Data for processing:

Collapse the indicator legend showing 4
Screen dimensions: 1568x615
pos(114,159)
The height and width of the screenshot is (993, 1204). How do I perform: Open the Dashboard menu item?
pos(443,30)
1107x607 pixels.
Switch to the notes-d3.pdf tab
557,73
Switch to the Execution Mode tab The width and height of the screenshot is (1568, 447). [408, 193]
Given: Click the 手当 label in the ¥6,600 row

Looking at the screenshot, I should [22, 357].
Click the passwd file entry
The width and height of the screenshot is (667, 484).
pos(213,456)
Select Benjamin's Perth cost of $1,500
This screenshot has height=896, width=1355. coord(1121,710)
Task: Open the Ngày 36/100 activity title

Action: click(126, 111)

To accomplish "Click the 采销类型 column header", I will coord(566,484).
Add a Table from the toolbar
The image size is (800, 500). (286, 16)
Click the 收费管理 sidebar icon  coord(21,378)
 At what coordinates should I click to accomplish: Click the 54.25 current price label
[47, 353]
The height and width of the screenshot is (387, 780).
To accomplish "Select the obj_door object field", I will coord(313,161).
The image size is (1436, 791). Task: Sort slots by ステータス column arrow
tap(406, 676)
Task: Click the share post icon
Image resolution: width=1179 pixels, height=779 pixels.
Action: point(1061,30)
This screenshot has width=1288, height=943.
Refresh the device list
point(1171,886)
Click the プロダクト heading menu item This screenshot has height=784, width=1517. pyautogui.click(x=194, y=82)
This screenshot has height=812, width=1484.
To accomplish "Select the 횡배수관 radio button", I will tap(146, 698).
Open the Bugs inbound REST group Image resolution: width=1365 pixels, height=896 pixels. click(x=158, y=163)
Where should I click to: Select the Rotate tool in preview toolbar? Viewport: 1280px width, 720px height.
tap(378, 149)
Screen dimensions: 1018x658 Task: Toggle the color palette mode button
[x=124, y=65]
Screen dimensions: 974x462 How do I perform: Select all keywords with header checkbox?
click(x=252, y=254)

Problem to work on: Rewrite the lines above as a numbered list, from the first line up to and including the line with "Switch to the Execution", and leave out any blank lines.

Answer:
1. Collapse the indicator legend showing 4
2. Screen dimensions: 1568x615
3. pos(114,159)
4. The height and width of the screenshot is (993, 1204). How do I perform: Open the Dashboard menu item?
5. pos(443,30)
6. 1107x607 pixels.
7. Switch to the notes-d3.pdf tab
8. 557,73
9. Switch to the Execution Mode tab The width and height of the screenshot is (1568, 447). [408, 193]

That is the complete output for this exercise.